昌幸の妻もキャラ変。気位の高いヒス女から心優しい母親へと、やっと本来の高畑淳子さんらしい人物に変換されました。こっちのほうがよほど良いんだけど、ちょっと古い視聴者は、昭和の「真田太平記」で、上流階級出身らしい気品を備え、権謀術数が服を着たような丹波哲郎昌幸と対等に座する芯の強さを見事に演じた小山明子さんと比較してしまいます。初期設定を間違えた脚本家の責ですね。

人格を補完し合う役者たち

話が大坂城に戻ると、遠慮を知らぬ野だいこが、治部少輔三成様に自己アピール作戦を開始しました。「なぜ私にウソをついた?」。小豪族の次男坊風情が外交オンチにもほどがある。加藤清正の泥酔っぷりも再放送。酔っぱらいの回想シーンって意味あるの? 大谷吉継も人を見る目が狂ってます。「三成は曲がったことが嫌い。理が立ちすぎて人を立場で図る」。前後のセリフが1人の人物評として相矛盾していますが、こんな日本語でドラマを進行して大丈夫なんでしょうか。

-=-=-=-=-

やること - ドラマ評の「話が大坂城に戻ると、遠慮を知」を含む箇所から「行して大丈夫なんでしょうか。」までを、「泥酔っぷり」を「酔いっぷり」に置き換えて書き直してもらえますか？

語句と要素の位置特定の記録
-=-=-=-=-

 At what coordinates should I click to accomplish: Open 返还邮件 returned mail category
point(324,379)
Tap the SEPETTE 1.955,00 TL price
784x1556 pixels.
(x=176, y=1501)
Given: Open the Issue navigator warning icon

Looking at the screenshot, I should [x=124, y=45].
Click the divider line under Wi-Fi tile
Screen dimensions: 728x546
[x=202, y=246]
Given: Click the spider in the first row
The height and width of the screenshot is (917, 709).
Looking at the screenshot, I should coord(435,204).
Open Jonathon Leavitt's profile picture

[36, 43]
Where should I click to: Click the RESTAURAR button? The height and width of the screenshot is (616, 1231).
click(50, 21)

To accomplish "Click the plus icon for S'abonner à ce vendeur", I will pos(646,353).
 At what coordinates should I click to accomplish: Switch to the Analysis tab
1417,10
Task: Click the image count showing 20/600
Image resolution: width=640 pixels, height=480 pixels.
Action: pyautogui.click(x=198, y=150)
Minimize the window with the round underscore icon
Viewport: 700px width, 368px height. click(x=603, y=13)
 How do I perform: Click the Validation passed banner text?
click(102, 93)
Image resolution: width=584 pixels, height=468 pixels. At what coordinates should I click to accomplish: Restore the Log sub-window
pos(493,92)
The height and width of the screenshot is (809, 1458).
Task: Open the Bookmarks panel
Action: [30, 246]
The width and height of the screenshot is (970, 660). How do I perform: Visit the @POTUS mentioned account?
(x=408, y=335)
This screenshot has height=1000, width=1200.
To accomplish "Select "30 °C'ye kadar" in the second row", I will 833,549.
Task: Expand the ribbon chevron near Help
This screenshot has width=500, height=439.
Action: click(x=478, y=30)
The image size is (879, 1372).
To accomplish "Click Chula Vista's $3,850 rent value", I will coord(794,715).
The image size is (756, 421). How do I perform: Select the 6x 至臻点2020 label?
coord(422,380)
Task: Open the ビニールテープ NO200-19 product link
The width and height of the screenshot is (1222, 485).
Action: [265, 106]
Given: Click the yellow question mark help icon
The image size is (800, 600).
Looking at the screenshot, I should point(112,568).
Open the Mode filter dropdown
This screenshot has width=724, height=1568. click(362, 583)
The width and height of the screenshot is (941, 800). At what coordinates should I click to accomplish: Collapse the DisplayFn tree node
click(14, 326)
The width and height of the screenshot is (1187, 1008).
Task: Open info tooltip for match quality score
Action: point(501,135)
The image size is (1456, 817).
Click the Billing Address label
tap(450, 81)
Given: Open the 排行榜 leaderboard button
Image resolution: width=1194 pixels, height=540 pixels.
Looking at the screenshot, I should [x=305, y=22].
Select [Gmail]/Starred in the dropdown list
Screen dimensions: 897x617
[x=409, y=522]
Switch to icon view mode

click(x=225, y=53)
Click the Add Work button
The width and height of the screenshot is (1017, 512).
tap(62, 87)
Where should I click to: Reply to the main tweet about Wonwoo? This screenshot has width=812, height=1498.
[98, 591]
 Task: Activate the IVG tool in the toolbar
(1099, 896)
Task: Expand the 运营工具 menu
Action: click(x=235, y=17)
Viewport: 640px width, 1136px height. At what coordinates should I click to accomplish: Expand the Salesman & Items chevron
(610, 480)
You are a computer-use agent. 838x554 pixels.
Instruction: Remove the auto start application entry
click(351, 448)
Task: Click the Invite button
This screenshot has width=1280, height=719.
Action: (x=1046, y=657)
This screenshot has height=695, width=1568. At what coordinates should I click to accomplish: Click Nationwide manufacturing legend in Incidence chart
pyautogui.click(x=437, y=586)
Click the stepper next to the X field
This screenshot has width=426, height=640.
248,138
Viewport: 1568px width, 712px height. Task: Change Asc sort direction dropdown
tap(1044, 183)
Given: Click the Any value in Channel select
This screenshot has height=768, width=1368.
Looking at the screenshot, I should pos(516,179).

-=-=-=-=-

出力結果 -
話が大坂城に戻ると、遠慮を知らぬ野だいこが、治部少輔三成様に自己アピール作戦を開始しました。「なぜ私にウソをついた?」。小豪族の次男坊風情が外交オンチにもほどがある。加藤清正の酔いっぷりも再放送。酔っぱらいの回想シーンって意味あるの? 大谷吉継も人を見る目が狂ってます。「三成は曲がったことが嫌い。理が立ちすぎて人を立場で図る」。前後のセリフが1人の人物評として相矛盾していますが、こんな日本語でドラマを進行して大丈夫なんでしょうか。